My first agent, Robert Raison, was totally responsible for starting my career. I would have been a basketball coach all my professional life it he hadn't given me his card that day in the fifties. I believe in "happy accidents." That was one. 

I've always envied actors who have an agent that is also their friend. Tom Selleck is one. There are many others. They are very lucky actors. 

There is an old saying in Hollywood about agents: "Changing agents is like changing deck chairs on the Titanic." Like any old saying, many time it's not true. 

Actors get old. Happily, in my case, my gray beard and wrinkles are working for me. Gray hair or no hair, weather-beaten faces, weight gain or loss, beards and limps, new teeth and glasses happen. If an actor still wants to work as this aging process happens, his agent submits him for older roles. 

A thing called timing is involved. The agent who represented you in your youth tried to cast you in totally different roles from the roles you are right for years later. It's unfair to blame your agent for not getting you parts at any phase of your career. You're changing, the parts available are changing, the casting directors are being changed, and the viewing public's tastes are changing. 

Examples - Blond, blue eyed, scar-faced men were in demand as the bad guys when we were at war with Germany, the same with Oriental actors when Japan was our enemy. Cowboy types made good careers when there were twenty-six Western TV shows on per week. There's not one Western TV series on now, unless you count reruns. 

Is it a mystery that very few actors have film careers that last ten years? The most asked question in show biz: "Whatever happened to what's his name?" 

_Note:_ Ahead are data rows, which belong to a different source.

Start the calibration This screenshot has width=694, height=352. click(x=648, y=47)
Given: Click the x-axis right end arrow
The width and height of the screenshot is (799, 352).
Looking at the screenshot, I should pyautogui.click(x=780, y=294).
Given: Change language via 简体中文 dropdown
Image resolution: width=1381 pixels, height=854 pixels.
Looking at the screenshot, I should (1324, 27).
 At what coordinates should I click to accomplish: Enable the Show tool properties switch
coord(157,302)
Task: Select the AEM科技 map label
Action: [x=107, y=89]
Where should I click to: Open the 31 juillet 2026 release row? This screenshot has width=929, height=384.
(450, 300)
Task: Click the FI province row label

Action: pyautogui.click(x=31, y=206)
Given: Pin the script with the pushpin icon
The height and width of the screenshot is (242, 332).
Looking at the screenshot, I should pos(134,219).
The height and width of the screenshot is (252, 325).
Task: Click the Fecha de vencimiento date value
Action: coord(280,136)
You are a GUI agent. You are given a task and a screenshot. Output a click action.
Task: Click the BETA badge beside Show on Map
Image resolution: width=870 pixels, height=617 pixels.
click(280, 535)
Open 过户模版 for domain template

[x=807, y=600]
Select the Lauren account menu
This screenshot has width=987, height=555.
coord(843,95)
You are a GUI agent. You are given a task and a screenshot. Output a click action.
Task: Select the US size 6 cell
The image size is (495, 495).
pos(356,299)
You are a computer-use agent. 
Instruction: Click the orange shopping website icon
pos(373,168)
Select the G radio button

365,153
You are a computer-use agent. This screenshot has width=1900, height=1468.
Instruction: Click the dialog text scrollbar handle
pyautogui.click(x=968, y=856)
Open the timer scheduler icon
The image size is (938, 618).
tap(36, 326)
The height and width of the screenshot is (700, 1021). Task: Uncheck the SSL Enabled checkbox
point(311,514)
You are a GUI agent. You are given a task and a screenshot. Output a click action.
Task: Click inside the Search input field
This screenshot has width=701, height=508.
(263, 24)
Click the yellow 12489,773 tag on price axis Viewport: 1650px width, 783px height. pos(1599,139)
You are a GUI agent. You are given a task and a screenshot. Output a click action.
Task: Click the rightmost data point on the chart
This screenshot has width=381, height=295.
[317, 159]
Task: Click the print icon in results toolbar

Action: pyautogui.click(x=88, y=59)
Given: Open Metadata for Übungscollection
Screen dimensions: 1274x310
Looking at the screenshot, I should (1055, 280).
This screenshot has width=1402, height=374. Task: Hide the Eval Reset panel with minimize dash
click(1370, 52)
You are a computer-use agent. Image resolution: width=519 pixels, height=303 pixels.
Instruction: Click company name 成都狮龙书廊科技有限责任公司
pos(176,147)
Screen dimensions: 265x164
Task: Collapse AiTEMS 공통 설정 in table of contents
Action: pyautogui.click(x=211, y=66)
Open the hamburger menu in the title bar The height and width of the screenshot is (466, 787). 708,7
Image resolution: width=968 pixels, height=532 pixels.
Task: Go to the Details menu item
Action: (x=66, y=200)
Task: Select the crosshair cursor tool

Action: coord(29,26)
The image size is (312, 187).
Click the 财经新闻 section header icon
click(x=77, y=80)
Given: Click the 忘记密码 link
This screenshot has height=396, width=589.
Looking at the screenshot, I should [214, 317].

So an agent who is also your friend -- is a gift. When you're turned down for an acting job, it's a one hundred percent rejection. You weren't turned down for a bad sales pitch for the car you're trying to sell. You didn't get the part because they didn't like the fit of the shoes you peddle. You didn't get the job because they didn't think YOU fit the part. If you can't deal with that much rejection, get out of town. Actors at ALL levels of success have to deal with pure rejection. It ain't easy, but most of them are dreamers and it takes a lot to kill a dream. 

Here's where an agent who is your friend enters the picture. Friendship doesn't happen overnight. Good friends get through all your baggage layer by layer and still stick around. It takes time. And when rejection strikes, a friendly agent gives you support. 

When I got sick and incapable of holding my job, David Moss was there. HIs frequent phone calls propped me up when I needed propping. 

When I had regained my health, David called one day and said, "Now that you're feeling good, why don't I call your old boss and see if he's interested in working with you again? 
 The thought hadn't entered my mind and I told him so. "You mind if I give him a call?" David asked. 

"I think that'd really be a long shot." I mumbled. Not working for so long left me with a short supply of self-confidence. 

"I'll call him," he said. 

Two weeks later I was on a plane to New York. The screen test went well. Well, I guess it did because I returned to my old job. My whole life was turned around. Why? Because David Moss is my agent and he is also my good friend. 

I forgot to mention, David made a living in his youth as a toreador. No bull. In Spain, when he was a young man, he fought bulls in the ring. He faced death every Sunday. He almost bought it twice when he was gored. He still fights bulls into his senior years three times a year in northern Mexico. I'm pretty sure he's the only agent in the history of agents that fights that kind of bull. So he's not only my good friend and my agent, he's a fearless S.O.B. That fearless part comes in handy in Hollywood.